─── Fragmento de texto ───

La película también explora el machismo imperante y el conflicto generacional incipiente. El padre representa los valores rígidos y llega a negar la capacidad de pensamiento de las mujeres, mientras que su hijo mayor, Pablo, ya muestra reticencias ante las imposiciones ideológicas de su progenitor, prefigurando el espíritu pacifista de los años posteriores. Quico, en su inocencia, absorbe este entorno y cuestiona si él también deberá ir a la guerra, lo que subraya cómo las estructuras de poder influyen en la formación de la personalidad desde la infancia.

Finalmente, La guerra de papá es recordada como un ejemplo del cine de la "Tercera Vía", una tendencia que buscaba un punto medio entre el cine de autor intelectual y la comedia comercial de consumo masivo. Aunque la crítica de la época a veces la consideró una obra menor frente al cine político más explícito, su capacidad para combinar ternura y sátira social ha permitido que sea revalorizada con los años. La película termina dejando un mensaje agridulce sobre la dificultad de romper con las dinámicas heredadas de una historia de confrontación.

La guerra de papá trasciende la etiqueta de comedia infantil para convertirse en una denuncia sobre la persistencia de los conflictos bélicos en la vida cotidiana. Su mayor acierto reside en utilizar la mirada limpia de un niño para desnudar las hipocresías y la rigidez de un mundo adulto marcado por el trauma y el autoritarismo. El final, donde la madre expresa su deseo de que la guerra termine definitivamente, resuena como un anhelo de paz que, según los análisis, sigue teniendo validez décadas después. En última instancia, la obra nos recuerda que cualquier guerra, incluso la que se hereda de los padres, termina siendo la guerra de todos.

Película estrenada en Madrid el 19 de septiembre de 1977 en el Albéniz Cinema.

───

Tarea 1: Según el fragmento, ¿por qué La guerra de papá ha sido revalorizada con los años? Responde en una o dos oraciones.
Tarea 2:
Responde estas preguntas con datos del fragmento:
(a) ¿Cómo se llama el hijo mayor?
(b) ¿Qué buscaba la tendencia del cine de la "Tercera Vía"?
(c) ¿En qué cine de Madrid se estrenó la película?
Tarea 3: Enumera todos los personajes de la película que menciona el fragmento.

─── Datos para análisis ───

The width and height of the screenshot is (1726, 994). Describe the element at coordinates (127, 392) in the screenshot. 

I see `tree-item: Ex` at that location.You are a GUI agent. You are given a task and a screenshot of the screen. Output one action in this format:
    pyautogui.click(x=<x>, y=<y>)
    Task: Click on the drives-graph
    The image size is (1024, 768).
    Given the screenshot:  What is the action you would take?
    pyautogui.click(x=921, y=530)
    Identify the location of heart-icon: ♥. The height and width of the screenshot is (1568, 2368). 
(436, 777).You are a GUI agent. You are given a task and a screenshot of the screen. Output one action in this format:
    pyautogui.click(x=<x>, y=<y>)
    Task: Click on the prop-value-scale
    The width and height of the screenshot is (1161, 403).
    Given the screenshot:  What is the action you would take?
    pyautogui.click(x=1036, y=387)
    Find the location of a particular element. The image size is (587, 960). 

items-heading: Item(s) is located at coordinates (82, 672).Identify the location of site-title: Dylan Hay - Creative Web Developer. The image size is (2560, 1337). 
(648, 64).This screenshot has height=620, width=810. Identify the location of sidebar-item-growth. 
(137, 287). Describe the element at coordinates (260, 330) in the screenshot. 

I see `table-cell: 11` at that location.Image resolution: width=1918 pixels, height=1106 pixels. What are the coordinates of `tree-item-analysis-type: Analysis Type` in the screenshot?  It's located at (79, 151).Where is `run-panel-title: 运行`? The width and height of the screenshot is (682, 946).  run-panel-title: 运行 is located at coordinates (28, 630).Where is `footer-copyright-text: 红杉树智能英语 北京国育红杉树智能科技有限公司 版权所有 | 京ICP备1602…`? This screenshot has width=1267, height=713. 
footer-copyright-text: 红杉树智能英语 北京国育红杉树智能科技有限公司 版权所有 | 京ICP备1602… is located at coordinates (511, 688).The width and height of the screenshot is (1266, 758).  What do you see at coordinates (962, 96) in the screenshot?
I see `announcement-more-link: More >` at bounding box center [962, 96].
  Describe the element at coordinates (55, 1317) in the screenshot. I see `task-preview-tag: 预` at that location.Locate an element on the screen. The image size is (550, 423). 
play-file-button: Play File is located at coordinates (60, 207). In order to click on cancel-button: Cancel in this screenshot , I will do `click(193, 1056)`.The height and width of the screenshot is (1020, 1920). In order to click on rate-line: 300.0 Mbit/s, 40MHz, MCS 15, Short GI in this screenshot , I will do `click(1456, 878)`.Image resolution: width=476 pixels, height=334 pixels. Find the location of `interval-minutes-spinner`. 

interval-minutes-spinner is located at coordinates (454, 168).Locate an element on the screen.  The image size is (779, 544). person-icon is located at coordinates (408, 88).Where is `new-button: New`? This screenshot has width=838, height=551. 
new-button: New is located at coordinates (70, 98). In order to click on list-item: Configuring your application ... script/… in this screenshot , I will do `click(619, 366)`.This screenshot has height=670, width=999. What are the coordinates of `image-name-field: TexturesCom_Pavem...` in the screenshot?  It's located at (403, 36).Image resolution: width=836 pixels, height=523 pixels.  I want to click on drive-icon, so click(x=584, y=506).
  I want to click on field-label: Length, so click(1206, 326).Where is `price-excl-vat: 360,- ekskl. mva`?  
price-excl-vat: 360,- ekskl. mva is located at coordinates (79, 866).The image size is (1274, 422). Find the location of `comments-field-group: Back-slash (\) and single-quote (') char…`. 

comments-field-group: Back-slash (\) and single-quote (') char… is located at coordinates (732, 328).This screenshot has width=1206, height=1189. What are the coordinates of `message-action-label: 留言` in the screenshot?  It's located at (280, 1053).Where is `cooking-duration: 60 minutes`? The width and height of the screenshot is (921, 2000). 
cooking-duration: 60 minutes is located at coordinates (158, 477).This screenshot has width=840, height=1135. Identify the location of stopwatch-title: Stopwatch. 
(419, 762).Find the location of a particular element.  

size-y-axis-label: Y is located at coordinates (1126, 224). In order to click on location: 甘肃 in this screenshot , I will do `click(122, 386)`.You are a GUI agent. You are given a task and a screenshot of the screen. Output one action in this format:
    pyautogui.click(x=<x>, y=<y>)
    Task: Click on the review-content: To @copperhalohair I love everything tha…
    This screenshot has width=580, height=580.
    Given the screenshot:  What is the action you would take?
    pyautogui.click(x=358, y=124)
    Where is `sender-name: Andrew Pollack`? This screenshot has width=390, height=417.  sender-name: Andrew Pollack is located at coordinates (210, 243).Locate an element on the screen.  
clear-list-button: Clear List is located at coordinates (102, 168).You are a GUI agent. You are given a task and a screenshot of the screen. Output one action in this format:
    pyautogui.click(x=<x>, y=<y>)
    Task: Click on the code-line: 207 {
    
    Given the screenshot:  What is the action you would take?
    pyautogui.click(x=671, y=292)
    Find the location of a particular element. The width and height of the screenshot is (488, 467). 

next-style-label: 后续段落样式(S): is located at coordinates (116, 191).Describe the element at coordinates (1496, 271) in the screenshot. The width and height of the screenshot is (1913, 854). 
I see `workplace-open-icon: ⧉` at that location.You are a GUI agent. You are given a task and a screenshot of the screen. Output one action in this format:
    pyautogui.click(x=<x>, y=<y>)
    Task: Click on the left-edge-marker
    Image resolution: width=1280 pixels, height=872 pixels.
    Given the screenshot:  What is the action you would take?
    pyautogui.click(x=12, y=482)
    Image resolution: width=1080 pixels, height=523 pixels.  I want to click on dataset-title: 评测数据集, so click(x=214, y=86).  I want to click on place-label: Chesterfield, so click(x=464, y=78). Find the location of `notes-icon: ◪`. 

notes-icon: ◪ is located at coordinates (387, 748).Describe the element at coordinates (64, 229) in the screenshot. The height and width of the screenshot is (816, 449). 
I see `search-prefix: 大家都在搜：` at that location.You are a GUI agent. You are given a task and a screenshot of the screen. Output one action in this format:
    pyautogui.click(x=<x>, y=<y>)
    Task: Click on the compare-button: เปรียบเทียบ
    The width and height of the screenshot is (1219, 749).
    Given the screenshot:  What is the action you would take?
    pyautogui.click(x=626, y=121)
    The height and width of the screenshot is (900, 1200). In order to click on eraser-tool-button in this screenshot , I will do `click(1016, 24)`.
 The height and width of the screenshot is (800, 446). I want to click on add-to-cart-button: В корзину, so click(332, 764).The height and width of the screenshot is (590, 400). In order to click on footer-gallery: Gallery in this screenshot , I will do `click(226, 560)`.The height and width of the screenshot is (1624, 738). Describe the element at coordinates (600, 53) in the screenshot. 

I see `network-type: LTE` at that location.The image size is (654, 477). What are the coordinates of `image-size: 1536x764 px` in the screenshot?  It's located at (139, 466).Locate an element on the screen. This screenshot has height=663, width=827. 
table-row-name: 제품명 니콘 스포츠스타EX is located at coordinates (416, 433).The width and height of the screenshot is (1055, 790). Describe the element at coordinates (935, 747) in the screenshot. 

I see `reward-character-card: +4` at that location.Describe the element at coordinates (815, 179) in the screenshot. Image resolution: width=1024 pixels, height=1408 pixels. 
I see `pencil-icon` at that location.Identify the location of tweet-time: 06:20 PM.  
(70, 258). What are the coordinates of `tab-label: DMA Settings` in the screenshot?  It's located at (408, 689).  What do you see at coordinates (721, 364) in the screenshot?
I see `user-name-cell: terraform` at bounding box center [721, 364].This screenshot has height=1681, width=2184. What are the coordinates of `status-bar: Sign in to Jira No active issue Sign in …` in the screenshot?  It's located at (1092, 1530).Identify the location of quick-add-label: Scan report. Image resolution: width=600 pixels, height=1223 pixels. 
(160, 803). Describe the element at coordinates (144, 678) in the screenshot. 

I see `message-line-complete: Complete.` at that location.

───

Respuesta 1: Ha sido revalorizada por su capacidad para combinar ternura y sátira social, aunque la crítica de la época a veces la consideró una obra menor frente al cine político más explícito.

Respuesta 2:
(a) Pablo.
(b) Un punto medio entre el cine de autor intelectual y la comedia comercial de consumo masivo.
(c) En el Albéniz Cinema.

Respuesta 3: El padre, Pablo (el hijo mayor), Quico y la madre.